Lo mismo ocurre con nuestras instituciones. La confianza de un inversionista no depende únicamente de una ley de incentivos. Depende de la estabilidad de las reglas, de la independencia de la justicia, de la transparencia de las decisiones públicas y de la capacidad técnica del Estado para responder con eficiencia. La seguridad jurídica no se improvisa; se construye.
La productividad completa esta ecuación. Panamá necesita atraer inversiones que incorporen tecnología, desarrollen proveedores nacionales, generen empleos de calidad y eleven el valor agregado de la economía. El objetivo no debe ser simplemente recibir más inversión, sino atraer aquella que contribuya a transformar la estructura productiva del país.
Como señala la CEPAL, la promoción de inversiones ya no puede limitarse a ofrecer incentivos fiscales o promocionar ventajas geográficas. Debe integrarse con políticas de educación, innovación, desarrollo productivo y fortalecimiento institucional.
Panamá posee condiciones excepcionales para avanzar en esa dirección. Su ubicación geográfica seguirá siendo una ventaja estratégica, pero el verdadero salto dependerá de convertir esa posición en una plataforma regional de conocimiento, innovación y servicios de alto valor agregado. El país puede consolidarse como un centro para la economía digital, la logística inteligente, los centros de datos y los servicios especializados.

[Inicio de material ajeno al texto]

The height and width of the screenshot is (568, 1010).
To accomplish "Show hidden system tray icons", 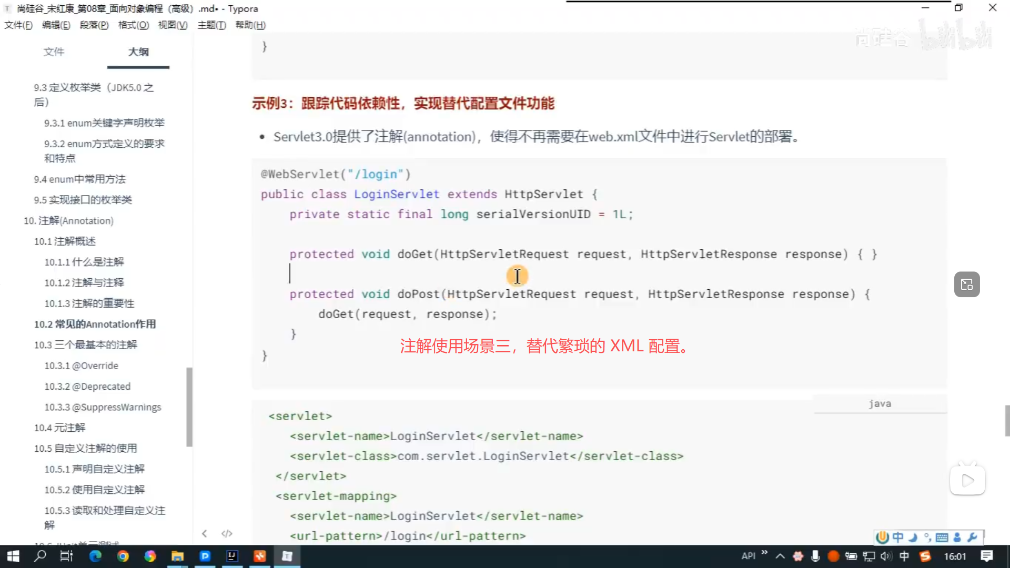I will [780, 556].
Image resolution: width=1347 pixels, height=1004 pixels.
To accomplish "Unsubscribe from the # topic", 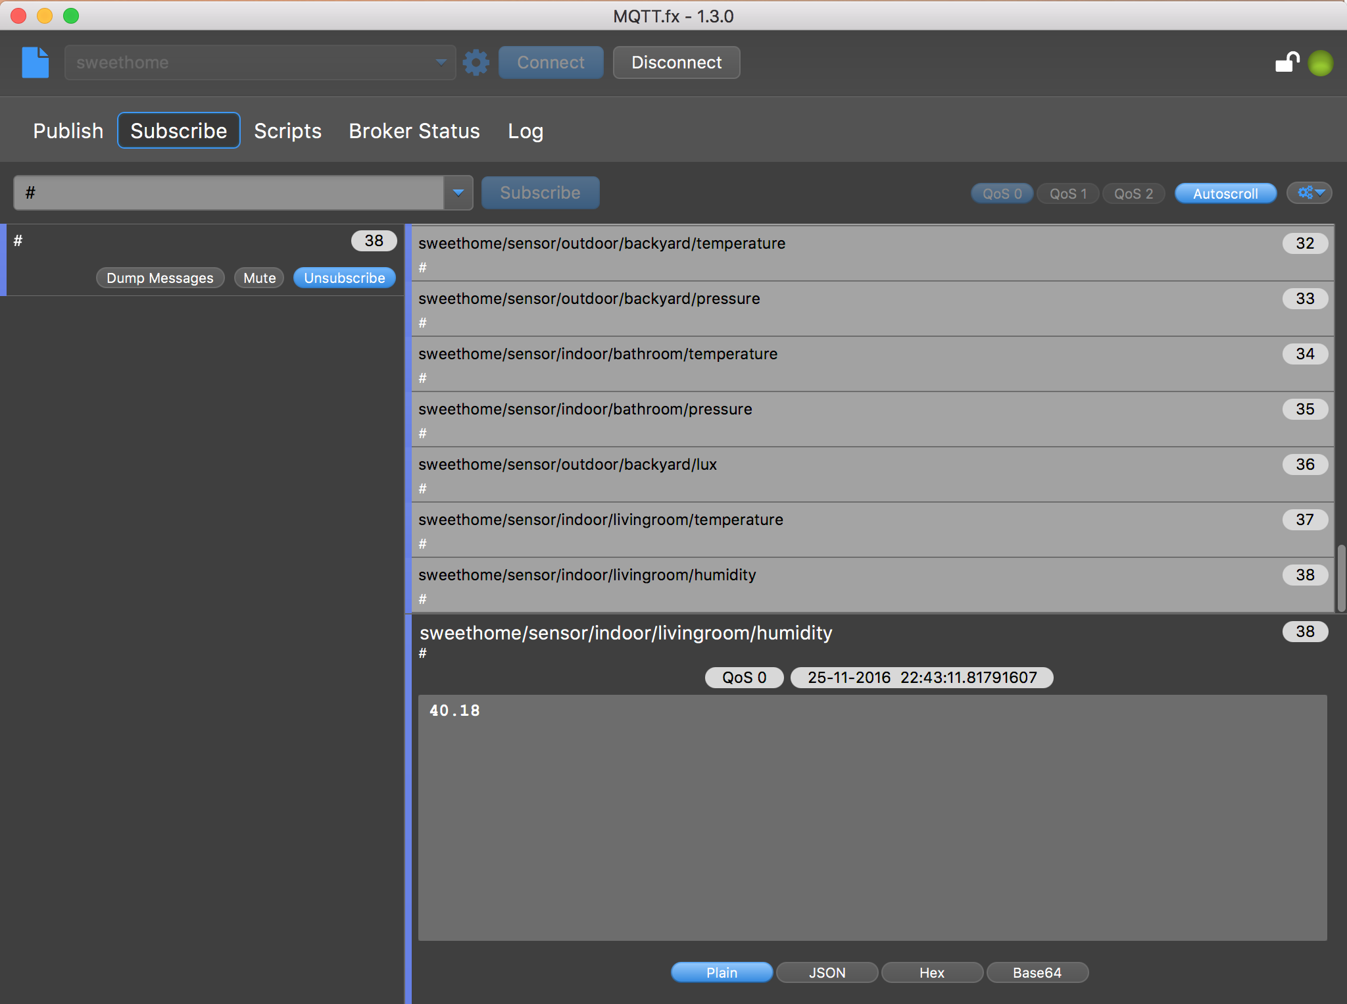I will pos(344,277).
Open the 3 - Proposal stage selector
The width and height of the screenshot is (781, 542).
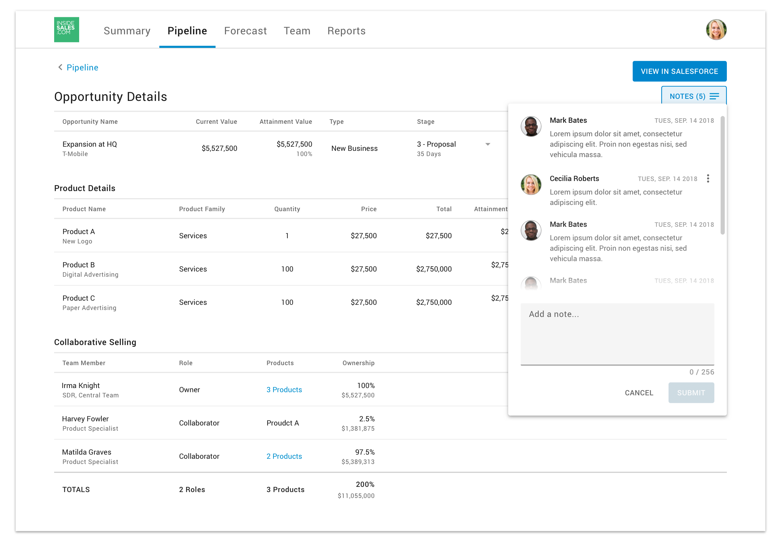[x=437, y=144]
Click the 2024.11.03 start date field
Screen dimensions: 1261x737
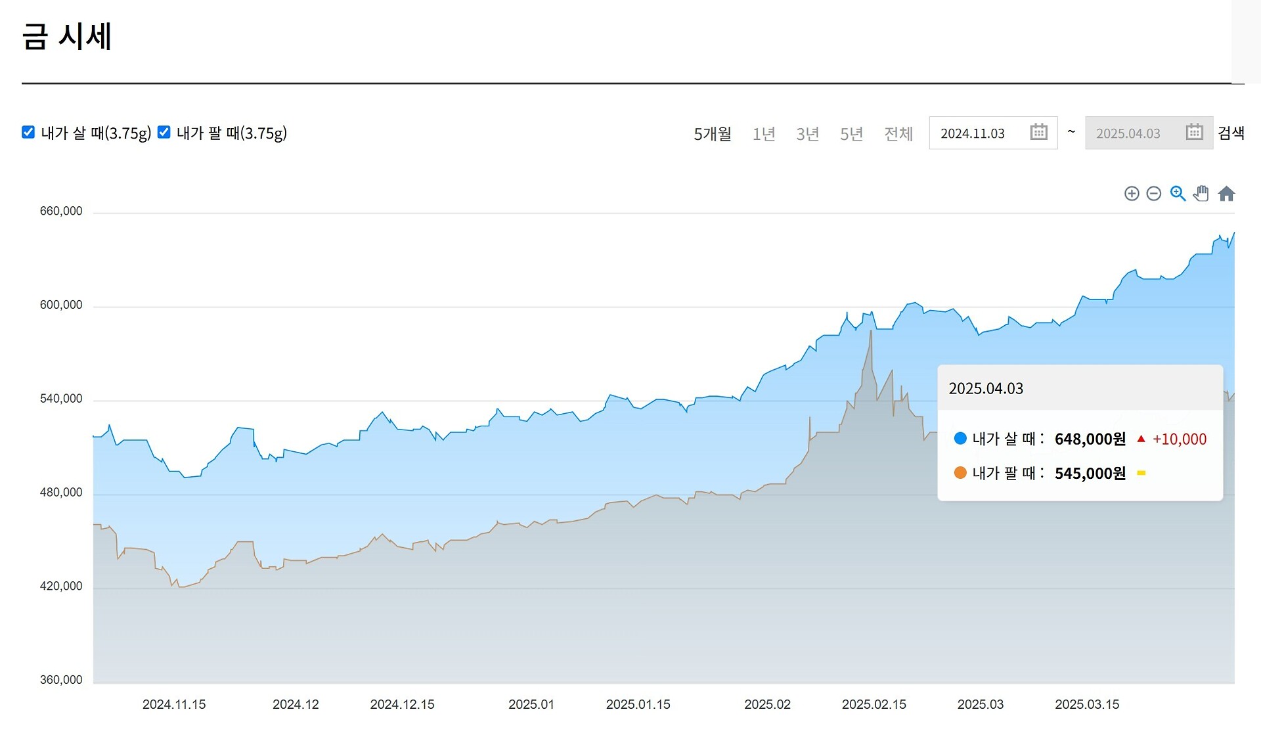point(973,133)
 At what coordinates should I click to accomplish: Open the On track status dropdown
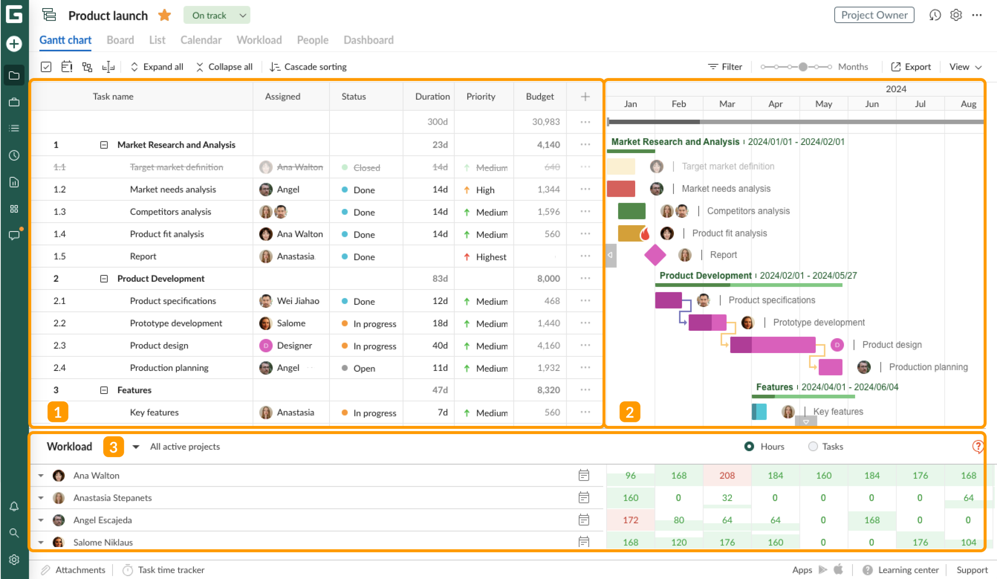(x=217, y=15)
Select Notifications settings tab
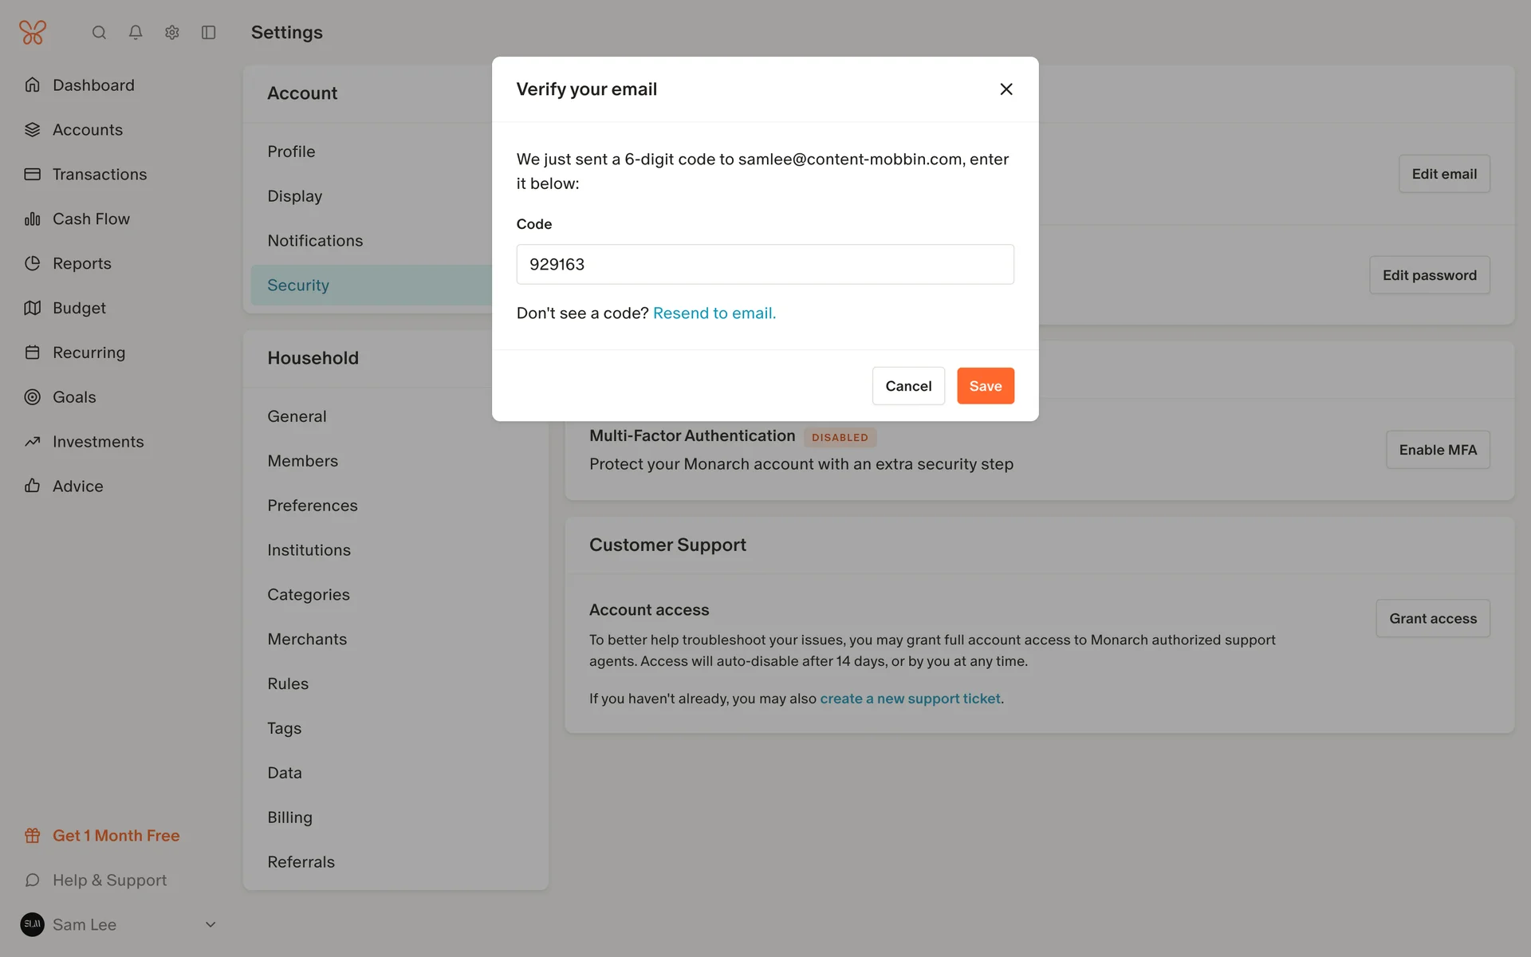Viewport: 1531px width, 957px height. 315,241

Para lograrlo será indispensable invertir mucho más en las personas que en los incentivos.
Con frecuencia aspiramos a consolidarnos como el “Hub de las Américas”. Quizá haya llegado el momento de redefinir esa aspiración. El hub del siglo XXI no será únicamente un punto de tránsito para mercancías; será, sobre todo, un espacio donde circulen ideas, conocimiento, innovación y talento.
La mejor política para atraer inversión ya no comienza en las oficinas de promoción comercial. Comienza en las aulas, se fortalece con instituciones públicas profesionales e independientes y se consolida en una economía capaz de innovar y aumentar su productividad.
Durante más de un siglo, la geografía fue el mayor activo estratégico de Panamá. En el siglo XXI, la mayor riqueza de Panamá no será el territorio que ocupa, sino el talento que forme, las instituciones que fortalezca y la productividad que sea capaz de generar. Esa será su verdadera ventaja competitiva.